▸ **SUPPLIED TEXT**:
━━━━

While John Calvin is often considered a catalyst for western individualism, his theology of predestination allows a Christian to move beyond individual salvific concerns and focus on communal concern for the other (i.e. the oppressed). I am not arguing for the view that evangelism is unnecessary due to predestination, in fact, I argue that evangelism is absolutely necessary so that it may proclaim God’s gracious love and his preferential option for the poor, which was and is revealed in Jesus Christ. Therefore, the elect should be more concerned about their covenantal obligations rather than the doctrine of election. Calvin acknowledges the ineffectiveness of a discussion about election which seeks to explain it’s “fairness,” because “fairness” establishes a righteousness above God, which is nonexistent if God is being-itself: “When therefore, one asks why God has so done, we must reply: because he has willed it. But if you proceed further to ask why he so willed, you are seeking something greater and higher than God’s will, which cannot be found.” Similarly, Gutiérrez argues that God’s preferential option for the poor is not exclusive, but inclusive simply because God has willed it.

━━━━

▸ **MATERIAL PROVIDED**:
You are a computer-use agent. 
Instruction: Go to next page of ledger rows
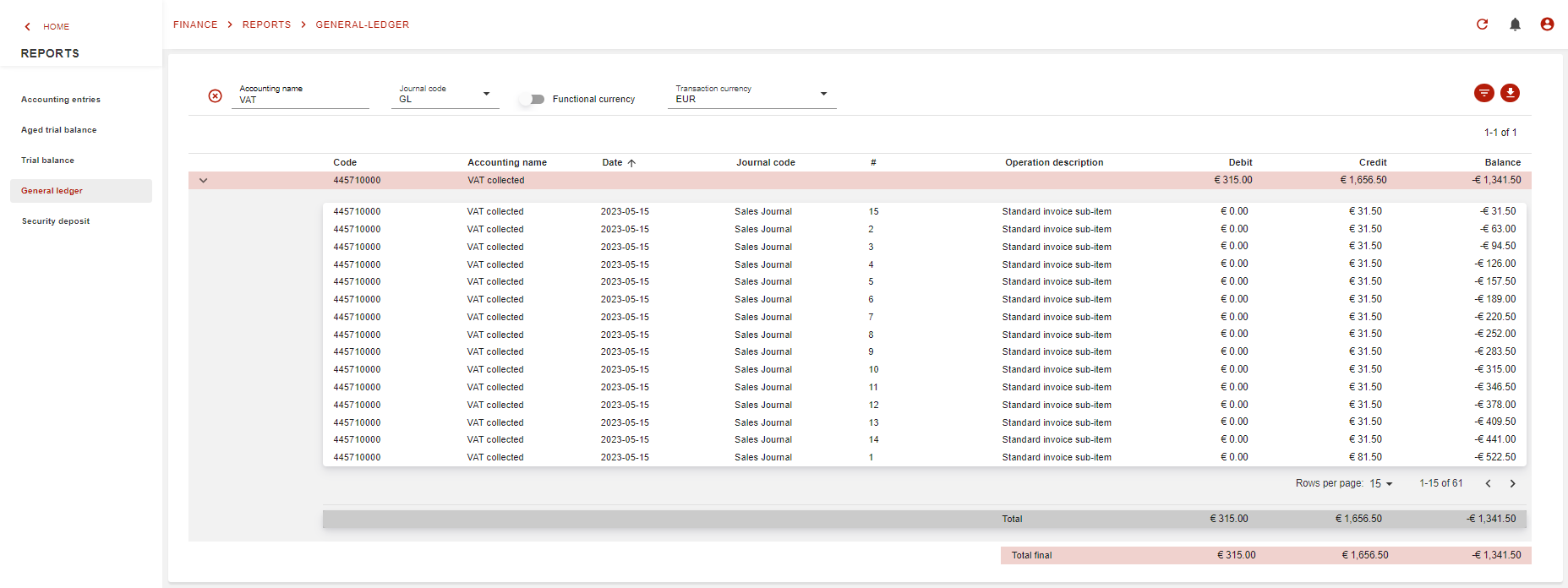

━━━━

▸ **YOUR TASK**:
Write the next part of the passage on Calvin's doctrine of predestination and the preferential option for the poor, beginning right after its final sentence.

▸ **ANSWER FOR THE TASK**:
If God has chosen an elect group for salvation, that group’s justification is revealed through the concern for others. Gutiérrez argues that God has a preferential option for the poor which is inclusive; if the poor, who have nothing to offer to God, are given preferential option then the entire world is open to reunion with God, because the last are becoming first and the First has become the last [Lk 13:30]. Election is not a zero-sum game, rather through the Father’s mercy he has placed our damnation upon the crucified Jesus--the First who became last. Therefore, since God has a preferential option for the poor, the elect--who have been united with the Godhead--reveal their justification through the same preferential option for the poor. In fact, Jesus Christ, who is the final revelation of God’s concern for the oppressed, not only came to minister to the poor [Luke 4:18-19], but also was resurrected so that the preferential option would become eternal and manifested in his followers [Lk 18:18ff]. The socio-political reversal he espoused was not an arcane, contextual agenda, but is a resurrected, living event with kingdom implications for the present and eschatological future. Cone writes, “we must regard his [Jesus Christ’s] past activity as a pointer to what he is doing now.” As the elect, one is covenantally obligated to do God’s present action.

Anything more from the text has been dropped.